『織田信長(5) 本能寺の巻』 山岡荘八 山岡荘八歴史文庫

 長篠の戦に勝利を収めた織田信長に敵はいない。武田信玄上杉謙信亡き後、信長の天下統一は目の前。しかし、そこには大きな陥穽が待ち受けていた。その陥穽の名は明智日向守光秀。っ時代を先駆けた不世出の天才は笑って死んだ。完結編。

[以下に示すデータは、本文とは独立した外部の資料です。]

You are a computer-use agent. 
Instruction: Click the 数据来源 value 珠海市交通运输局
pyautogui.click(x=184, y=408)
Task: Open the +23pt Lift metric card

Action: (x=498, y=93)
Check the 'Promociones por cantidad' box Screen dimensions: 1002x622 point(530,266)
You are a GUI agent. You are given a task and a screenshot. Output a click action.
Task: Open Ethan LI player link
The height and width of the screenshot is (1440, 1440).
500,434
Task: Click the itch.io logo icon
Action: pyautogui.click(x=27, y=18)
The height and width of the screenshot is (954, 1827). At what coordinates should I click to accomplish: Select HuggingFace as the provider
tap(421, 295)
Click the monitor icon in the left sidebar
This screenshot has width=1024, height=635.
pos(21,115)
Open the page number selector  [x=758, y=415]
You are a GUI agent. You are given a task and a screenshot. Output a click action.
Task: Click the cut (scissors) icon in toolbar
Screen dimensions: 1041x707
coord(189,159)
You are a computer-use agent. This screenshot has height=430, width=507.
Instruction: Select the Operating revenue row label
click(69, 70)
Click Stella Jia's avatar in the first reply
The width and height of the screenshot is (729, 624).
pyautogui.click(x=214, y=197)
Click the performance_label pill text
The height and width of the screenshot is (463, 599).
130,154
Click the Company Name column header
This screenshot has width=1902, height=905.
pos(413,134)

 明智光秀が本能寺で謀反を起こした動機は様々に噂されている。天下取りを目指した野望説。朝廷・家康による陰謀説。本書では(多分最もポピュラーな)光秀個人による怨恨説を採っている。これは家康の接待ミスで叩かれ、荒木村重松永久秀など裏切り者は決して許さず、林や佐久間などの古くからの家臣たちをも平気で切り捨てる(信長から視点からすれば妥当な処置、しかし光秀からするとあまりにもエキセントリックな)織田信長の言動に、光秀自身がついていけなくなって、殺っちゃったと言う説だ。
 んで、その光秀が信長についていけなくなる過程がこの本ではよく書かれている。初期には有能な家臣として、また妻・濃姫の親類として、信長が深く信頼し、理想的な関係を築いていた明智光秀との仲も、いつの頃からか齟齬が生じはじめる。小さなボタンのかけ違いが、少しずつ、少しずつ積み重なっていく。そんで、最後には本能寺に結実する。実にすばらしい。
 あと忘れちゃいけないのが、薙刀を振り回して本能寺で信長と供に果てる濃姫様。さすがにこれは山岡荘八の創作なのだろうけども。死の間際までドツキ漫才やっているのが何とも言えん。ホントに仲良いのな、こいつら。